SDC wrote: Mon Jul 01, 2019 2:51 pm/.../
I read your post three times, with pauses inbetween. I'm not sure what you're saying.
Everytime I revise my understanding about your position when you say things like the above, I make a move to support that direction. Or at least, what I assume to be the direction you are referring to. At which point, you list all your roadblocks and we go right back to the beginning.
What roadblocks?
I have some arguments against the pursuit of the Path, but those are not the same as roadblocks.
I'm not obtuse to your difficulties, but your attempts to settle them before making a pursuit of freedom is akin to making a deal with Self to "be quiet" while you seek the ultimate psychological balance.
Usually, this is how it is done: an analysis of the pros and the cons, clarifying one's motivation, knowing one's Why. All these need to be resolved, settled, set before one can hope to do pretty much anything, whether it's change a bad habit or start a new career. This is the standard pattern when one is given advice on how to accomplish something.

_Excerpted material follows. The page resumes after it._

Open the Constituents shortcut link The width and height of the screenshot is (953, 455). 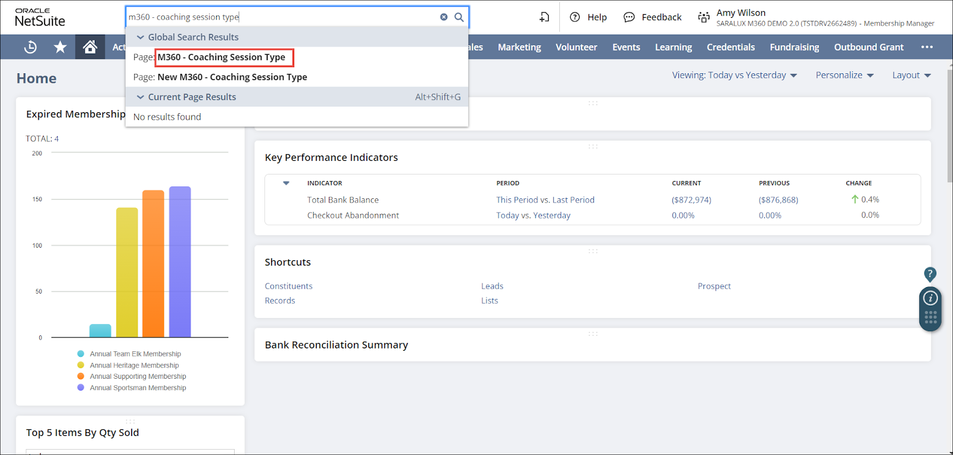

Your seeking ultimate freedom on grounds where the stakes are not as high as you assume.
I don't understand this.
That is probably the primary reason why you slap a palm to your forehead when I matter-of-factly support something totally alien after saying that you want nibbana. You assume I'm encouraging you to stop fighting and calm down.

No, I assume you're about to slap me in the face, or the virtual equivalent thereof.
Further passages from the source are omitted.